— EXERCISE DESCRIPTION —
When scanning the data, count every line with "Toggle" in it, and report only the resulting number.

Dataset entries
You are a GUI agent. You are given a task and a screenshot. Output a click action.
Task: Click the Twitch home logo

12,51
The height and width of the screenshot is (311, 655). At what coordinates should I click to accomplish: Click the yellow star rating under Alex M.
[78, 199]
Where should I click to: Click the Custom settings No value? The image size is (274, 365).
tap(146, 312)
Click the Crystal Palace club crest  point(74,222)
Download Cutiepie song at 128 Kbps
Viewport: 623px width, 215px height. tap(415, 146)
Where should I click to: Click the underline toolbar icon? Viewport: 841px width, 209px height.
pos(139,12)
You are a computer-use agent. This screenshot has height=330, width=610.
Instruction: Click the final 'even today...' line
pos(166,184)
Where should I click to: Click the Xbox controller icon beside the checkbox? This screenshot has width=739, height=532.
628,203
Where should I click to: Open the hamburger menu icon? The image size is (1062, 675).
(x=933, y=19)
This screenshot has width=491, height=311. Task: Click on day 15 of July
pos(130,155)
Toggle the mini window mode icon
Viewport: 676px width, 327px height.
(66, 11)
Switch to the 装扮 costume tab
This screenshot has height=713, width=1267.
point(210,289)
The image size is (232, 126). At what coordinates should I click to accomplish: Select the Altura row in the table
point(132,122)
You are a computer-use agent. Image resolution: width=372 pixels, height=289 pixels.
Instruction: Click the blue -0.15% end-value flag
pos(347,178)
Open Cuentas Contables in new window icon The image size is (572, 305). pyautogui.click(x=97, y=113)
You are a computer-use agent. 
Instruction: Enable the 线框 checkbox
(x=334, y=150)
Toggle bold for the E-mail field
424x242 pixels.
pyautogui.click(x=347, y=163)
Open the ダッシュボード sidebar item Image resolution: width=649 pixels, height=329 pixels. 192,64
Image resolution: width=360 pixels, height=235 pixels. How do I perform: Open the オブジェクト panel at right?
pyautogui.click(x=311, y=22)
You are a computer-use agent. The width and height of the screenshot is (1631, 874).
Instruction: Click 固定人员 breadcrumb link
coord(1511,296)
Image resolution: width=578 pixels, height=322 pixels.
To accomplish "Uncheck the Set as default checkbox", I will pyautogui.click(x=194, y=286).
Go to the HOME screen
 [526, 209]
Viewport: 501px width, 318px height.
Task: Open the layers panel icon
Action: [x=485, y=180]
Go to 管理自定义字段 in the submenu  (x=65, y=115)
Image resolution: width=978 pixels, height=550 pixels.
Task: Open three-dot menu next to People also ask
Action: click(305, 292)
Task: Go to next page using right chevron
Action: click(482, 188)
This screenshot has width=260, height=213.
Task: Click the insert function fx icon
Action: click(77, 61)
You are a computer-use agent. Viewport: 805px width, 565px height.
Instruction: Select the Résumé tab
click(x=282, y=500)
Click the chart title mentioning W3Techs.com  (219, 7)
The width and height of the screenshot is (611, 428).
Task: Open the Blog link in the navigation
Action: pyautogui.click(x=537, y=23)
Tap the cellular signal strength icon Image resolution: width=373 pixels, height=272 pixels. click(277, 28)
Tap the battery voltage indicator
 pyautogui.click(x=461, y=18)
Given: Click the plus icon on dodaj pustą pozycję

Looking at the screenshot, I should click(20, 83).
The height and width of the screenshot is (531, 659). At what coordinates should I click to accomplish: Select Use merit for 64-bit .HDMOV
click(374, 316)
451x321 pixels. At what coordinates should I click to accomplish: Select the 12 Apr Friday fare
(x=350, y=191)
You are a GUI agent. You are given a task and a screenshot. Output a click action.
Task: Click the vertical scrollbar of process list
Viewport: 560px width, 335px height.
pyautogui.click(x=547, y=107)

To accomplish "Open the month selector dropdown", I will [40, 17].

— WRITTEN RESPONSE —
2